Peki bu felaket nereye varabilir? Tüm dünya tarafından İsrail’in, Netanyahu’nun olmayan insafına terk edilen, sözümona “Filistin davası yanlısı” devletler tarafından bile savunulmayan Filistin açısından bir çıkış var mı?

Ortadoğu, İsrail ve Filistin meselesi üzerine yaptığı derinlikli çalışmalarıyla, kitaplarıyla da bilinen tarihçi ve siyaset bilimci Prof. Dr. Hamit Bozarslan’la yaptığımız kapsamlı söyleşinin ilk bölümü aşağıda, ikinci bölümü ise yarın, yine Artı Gerçek’te olacak…

Hamas’ın El Aksa Tufanı Operasyonu adıyla 7 Ekim’de başlattığı savaşa dair genel yorumunuz nedir?

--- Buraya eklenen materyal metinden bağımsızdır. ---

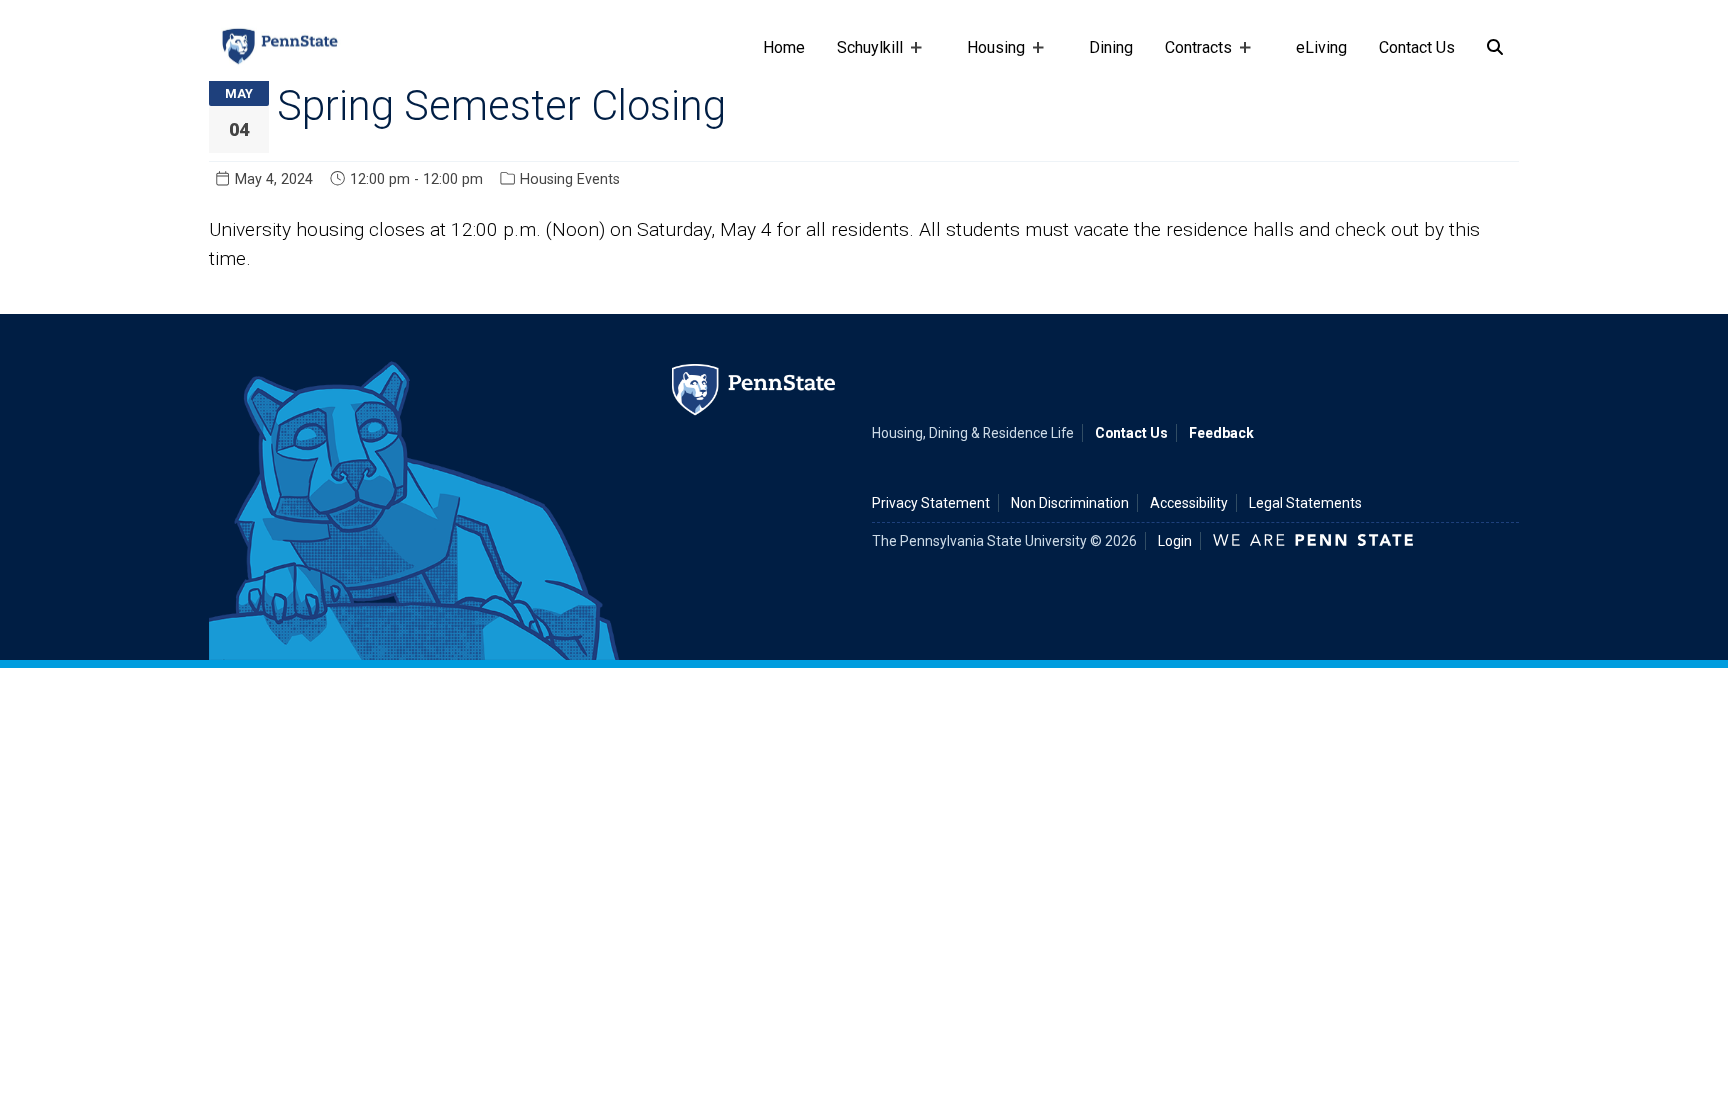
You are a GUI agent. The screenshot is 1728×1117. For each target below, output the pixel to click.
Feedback (1221, 433)
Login (1175, 541)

Bir kere İsrail düşmanı olmadan İsrail’i eleştirmemek, bizi olup-biteni görmemeye mahkum kılar. Oysa bütün meseleye İsrail’i eleştirmekle başlamak şart. Bu bahse yeniden döneriz. Fakat 7 Ekim için söyleyecek olursak; Filistin’in bir kısmında iktidarı gasp etmiş bir güç olarak Hamas’ın kalkıp bine yakın İsrailliyi öldürmesi söz konusu. Tarihsel arkaplanı şu veya bu şekilde açıklanabilir ama öncelikle Hamas’ın o gün yaptığı şeyi kabul edebilmek mümkün değil. Burada her şeyden önce dava uğruna bini aşkın insanın öldürülebileceğini söylemek etik bir sorun. Ama bu sadece etik bir sorunla sınırlı değil.

Ne peki?

Filistin tarihinin 72 saate indirgenebileceğini; 72 saat içinde yapılan saldırıların, atılan roketlerin dünya tarihini, Filistin ve İsrail tarihini değiştirilebileceğini düşünmek aynı zamanda taktiksel ve stratejik bir hata. Stratejik hata; çünkü artık İsrail’de zaten var olan askeri toplum blokunun, güvenlik temelli iktidar blokunun çok daha güçlenmiş olmasıyla karşı karşıyayız.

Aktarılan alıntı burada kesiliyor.